# Documento de origem
Hora do pânico nas estatísticas e nas sondagens

O atraso no Censo é mortal para as sondagens de opinião, como as pesquisas pré-eleitorais


08/10/2022 04:00 - atualizado 08/10/2022 07:23

Descrição: Funcionário do IBGE durante teste para o Censo 2022
Funcionário do IBGE durante teste para o Censo: atraso no levantamento deixa o país às escuras quanto a situação da população (foto: Leandro Couri/EM/D.A Press - 4/11/21)

Paulo Rabello de Castro

Numa organização, nenhum problema deve ser resolvido antes de ser medido. Quanto maior a organização – suponha um país – mais necessária será a medida estatística para orientar a ação do governante. As medidas da realidade social são feitas com conhecimento científico. É a ciência estatística, estudada nas faculdades. É um conhecimento especializado, que foge à compreensão de leigos no assunto, incluindo governantes e comunicadores. Esse é o problema maior enfrentado nas estatísticas nacionais. Ignorância e negacionismo em doses cavalares. Para o político não educado, os tais levantamentos estatísticos não servem para grande coisa, senão quando ressaltam feitos e milagres da turma no poder.

# Dados apresentados
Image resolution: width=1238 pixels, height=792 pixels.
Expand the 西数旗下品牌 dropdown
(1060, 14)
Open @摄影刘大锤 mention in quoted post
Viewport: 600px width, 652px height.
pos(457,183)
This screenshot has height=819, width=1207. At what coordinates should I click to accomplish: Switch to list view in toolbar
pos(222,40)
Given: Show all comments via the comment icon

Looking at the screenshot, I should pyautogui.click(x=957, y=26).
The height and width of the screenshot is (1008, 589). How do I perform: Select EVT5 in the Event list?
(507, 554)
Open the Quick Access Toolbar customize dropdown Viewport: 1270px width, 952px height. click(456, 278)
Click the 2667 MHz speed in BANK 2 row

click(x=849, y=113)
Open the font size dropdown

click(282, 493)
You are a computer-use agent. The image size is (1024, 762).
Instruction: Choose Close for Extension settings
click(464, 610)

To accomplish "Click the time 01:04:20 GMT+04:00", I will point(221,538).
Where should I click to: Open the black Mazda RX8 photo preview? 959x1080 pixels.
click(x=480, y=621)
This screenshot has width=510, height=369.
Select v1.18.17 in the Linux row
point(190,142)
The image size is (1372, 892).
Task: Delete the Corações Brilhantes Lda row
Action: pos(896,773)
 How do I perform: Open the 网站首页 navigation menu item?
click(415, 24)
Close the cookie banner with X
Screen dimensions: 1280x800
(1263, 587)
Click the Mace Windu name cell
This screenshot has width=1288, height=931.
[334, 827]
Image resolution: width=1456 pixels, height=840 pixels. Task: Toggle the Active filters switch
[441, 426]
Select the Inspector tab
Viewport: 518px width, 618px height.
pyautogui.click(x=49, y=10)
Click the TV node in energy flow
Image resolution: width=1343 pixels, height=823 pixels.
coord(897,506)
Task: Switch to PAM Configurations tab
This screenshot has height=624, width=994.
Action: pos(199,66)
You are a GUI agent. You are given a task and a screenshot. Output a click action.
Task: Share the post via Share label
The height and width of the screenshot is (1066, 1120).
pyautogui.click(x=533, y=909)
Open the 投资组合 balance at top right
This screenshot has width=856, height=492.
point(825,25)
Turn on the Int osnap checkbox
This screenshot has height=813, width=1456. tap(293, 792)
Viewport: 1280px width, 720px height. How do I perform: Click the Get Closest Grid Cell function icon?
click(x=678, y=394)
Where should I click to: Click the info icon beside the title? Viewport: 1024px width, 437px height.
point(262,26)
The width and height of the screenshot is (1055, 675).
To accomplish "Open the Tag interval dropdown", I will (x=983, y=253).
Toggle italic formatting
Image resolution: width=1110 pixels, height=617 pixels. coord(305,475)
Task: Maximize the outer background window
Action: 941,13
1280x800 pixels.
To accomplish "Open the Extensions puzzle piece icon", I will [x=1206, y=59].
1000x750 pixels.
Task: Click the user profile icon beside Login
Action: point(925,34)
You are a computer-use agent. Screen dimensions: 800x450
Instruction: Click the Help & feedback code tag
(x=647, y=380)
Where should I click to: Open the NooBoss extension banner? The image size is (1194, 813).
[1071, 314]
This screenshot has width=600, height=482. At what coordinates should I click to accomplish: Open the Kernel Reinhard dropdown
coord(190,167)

# Trabalho solicitado
**1)** De acordo com o texto sobre as estatísticas nacionais, por que a estatística foge à compreensão de leigos, inclusive governantes e comunicadores? Responda em uma a três frases.
**2)** Prossiga o texto sobre as estatísticas nacionais a partir da última frase apresentada.
Os registros não guardam relação com o texto sobre as estatísticas nacionais.

# Resultados das tarefas
**1)** Isso ocorre porque as medidas da realidade social são feitas com conhecimento científico, a ciência estatística estudada nas faculdades. Trata-se, portanto, de um conhecimento especializado.

**2)**
Nessa toada de desinteresse total pelos levantamentos da realidade social do país é que temos vivido nos últimos anos. A ignorância estatística está em todo espectro da representação política dos partidos. Vivemos isso de perto no esforço de recuperar o calendário, atrasado em cinco anos, do Censo Agro, que, finalmente, saiu em 2017, apenas por sensibilidade de alguns congressistas que lhe fizeram emendas de apoio, bem como do suporte orçamentário do finado Ministério do Planejamento. Quem imaginaria um país como o nosso, com sua poderosa realidade agroambiental, não ter um levantamento atualizado nessa área... Mas, para muitos governantes no Brasil, levantar estatísticas é apenas uma chatice desnecessária, já que eles mesmos nada decidirão em função de dados, mas só de conchavos.
 
Situação semelhante ocorre com o atraso catastrófico do Censo Populacional, que se realizaria nos anos de final zero – 2000, 2010, 2020 – seguido de outra contagem demográfica mais simples nos anos de final cinco. Sem tal parâmetro, não há como saber ao certo quantos habitam cada estado, cidade e bairro. Que renda possuem. Quantos compõem as famílias. Que religião praticam. Em que condições está a habitação e a quem pertence. É um vasto e necessário levantamento universal da população, desde sua contagem numérica, cabeça a cabeça, até a radiografia da situação socioeconômica de cada região e local.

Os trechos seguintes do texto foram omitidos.